U.S. study affirms effectiveness of schizophrenia drug

A schizophrenia drug as well-known for its risk of dangerous side effects as for its effectiveness gets a vote of confidence in a new study.

The study, funded by the U.S. government, explored a common situation in schizophrenia treatment: If the first drug a patient tries fails to control symptoms adequately, what drug should be tried next?

When patients in that situation were randomly assigned a second drug in the new study, Clozaril emerged as more effective than Risperdal, Seroquel and Zyprexa, said lead author Dr. Joseph McEvoy of the Duke University Medical Center.

That's not a surprise, he said, because Clozaril "was believed to be the most therapeutically effective drug out there." But it's under-used because of the risk of side effects that require patients to go through special monitoring, he said.

In a companion analysis of other patients who did not want to try Clozaril or who'd abandoned their first medication because of side effects, Risperdal and Zyprexa were found to be more effective than Geodon and Seroquel.

Clozaril is sold by Novartis SA, Risperdal by Janssen Pharmaceutica and Zyprexa by Eli Lilly and Co.

Both papers appear in the April issue of the American Journal of Psychiatry. The work, funded by the National Institute of Mental Health, was the second phase of a government study to seek the most effective way to treat people with this devastating mental disorder.
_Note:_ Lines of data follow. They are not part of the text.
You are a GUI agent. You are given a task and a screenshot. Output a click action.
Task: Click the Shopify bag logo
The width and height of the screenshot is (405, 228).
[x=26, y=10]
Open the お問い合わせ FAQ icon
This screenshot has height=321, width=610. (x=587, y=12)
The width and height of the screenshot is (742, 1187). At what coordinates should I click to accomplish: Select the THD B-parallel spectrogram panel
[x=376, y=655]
Schizophrenics struggle with such symptoms as hallucinations, delusions, social withdrawal, and other mental impairments that interfere with a normal lifestyle.
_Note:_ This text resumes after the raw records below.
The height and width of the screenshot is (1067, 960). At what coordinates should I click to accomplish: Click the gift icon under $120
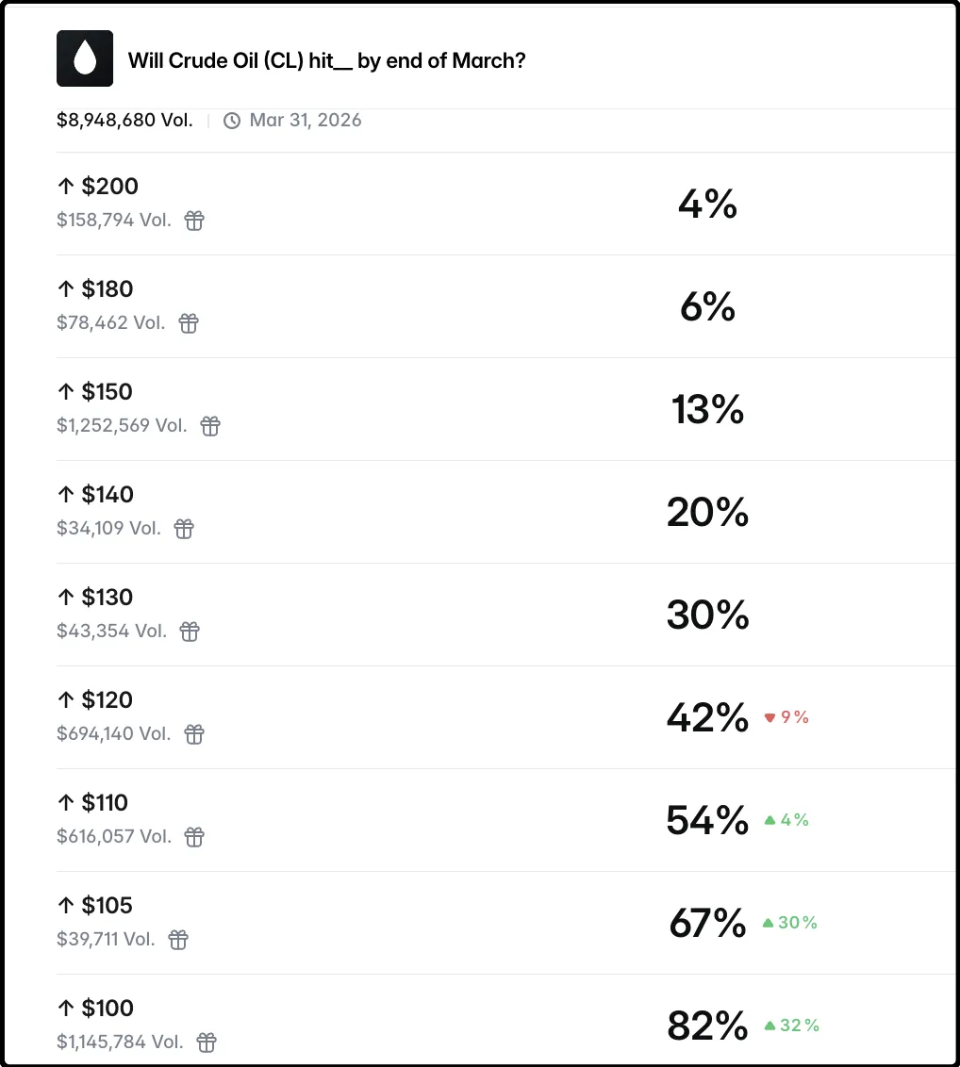[x=194, y=734]
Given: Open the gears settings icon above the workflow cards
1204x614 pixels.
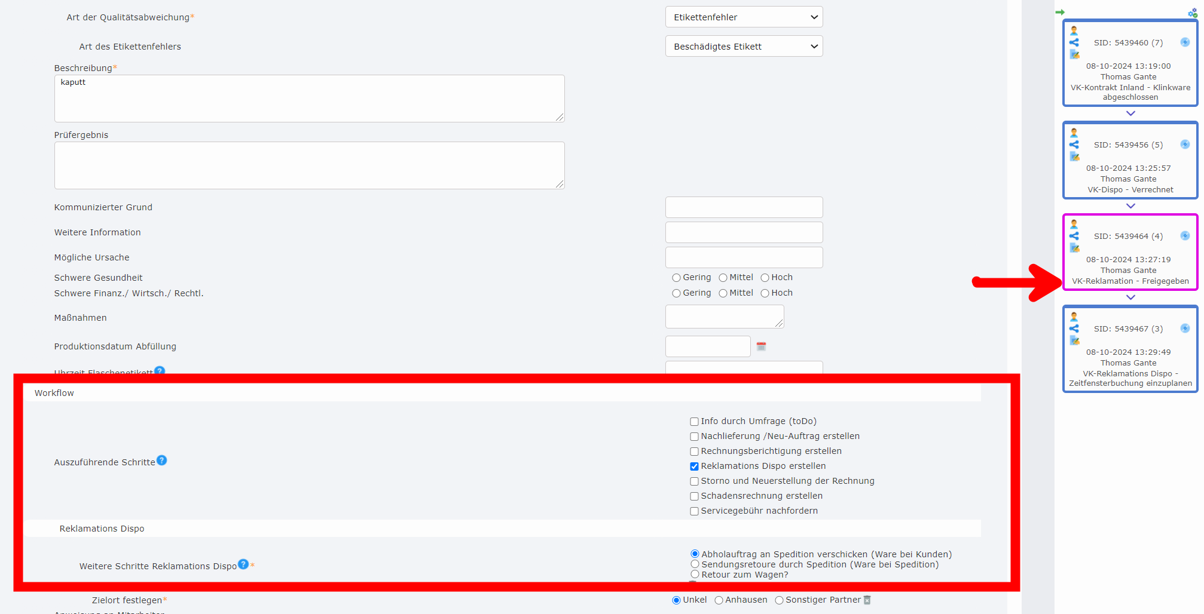Looking at the screenshot, I should 1192,13.
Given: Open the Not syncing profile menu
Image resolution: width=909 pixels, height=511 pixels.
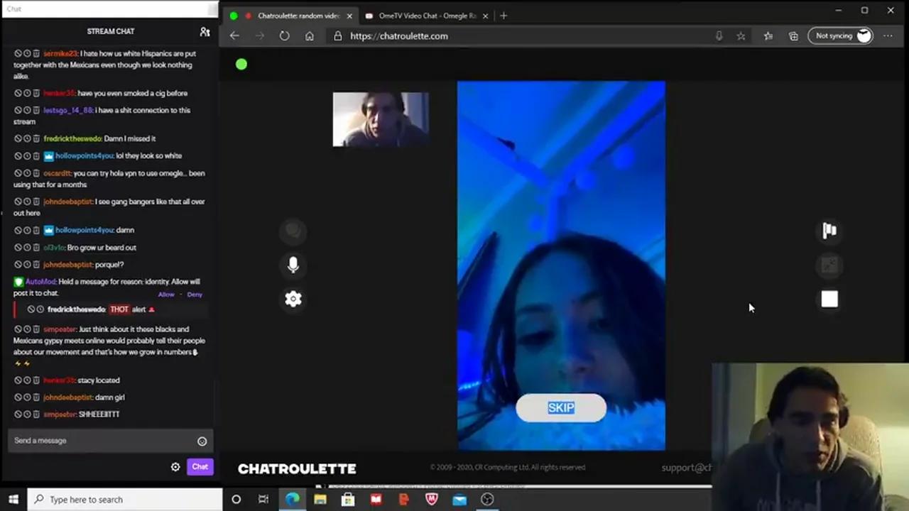Looking at the screenshot, I should coord(841,35).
Dr. Darrel Regier, director of the research division of the American Psychiatric Association, said the head-to-head drug comparisons are "a major step forward" that will help doctors make a choice for a second drug to try. Doctors have to consider both effectiveness and side effects of the various drugs in deciding what's best for each patient, he said.

In fact, McEvoy said if a patient had gotten inadequate response from a first drug other than Zyprexa, he'd recommend trying Zyprexa because it doesn't have Clozaril's side effects and the need for special monitoring of patients. But if Zyprexa doesn't work, he said, he'd recommend Clozaril.

Clozaril's potential side effects include a loss of disease-fighting white blood cells and a potentially fatal inflammation of heart muscle. The risks make it more complex to use because patients must be closely monitored. For example, users must take weekly blood tests at first.

In the new studies, effectiveness was measured by how long patients stayed with the new drug. In the study that included Clozaril, half the 45 patients on that drug stuck with it for nearly 11 months or more. In the other three medication groups, which contained about 15 patients apiece, the corresponding figure was about three months.

While the difference in that measure between Clozaril and Zyprexa was not significant by statistical criteria, other measures in the study found Clozaril to be superior, McEvoy said.

In the other analysis, which covered more than 300 patients, the results were seven months for Risperdal and six months for Zyprexa, longer than the four months for Seroquel or the three months for Geodon, reports AP.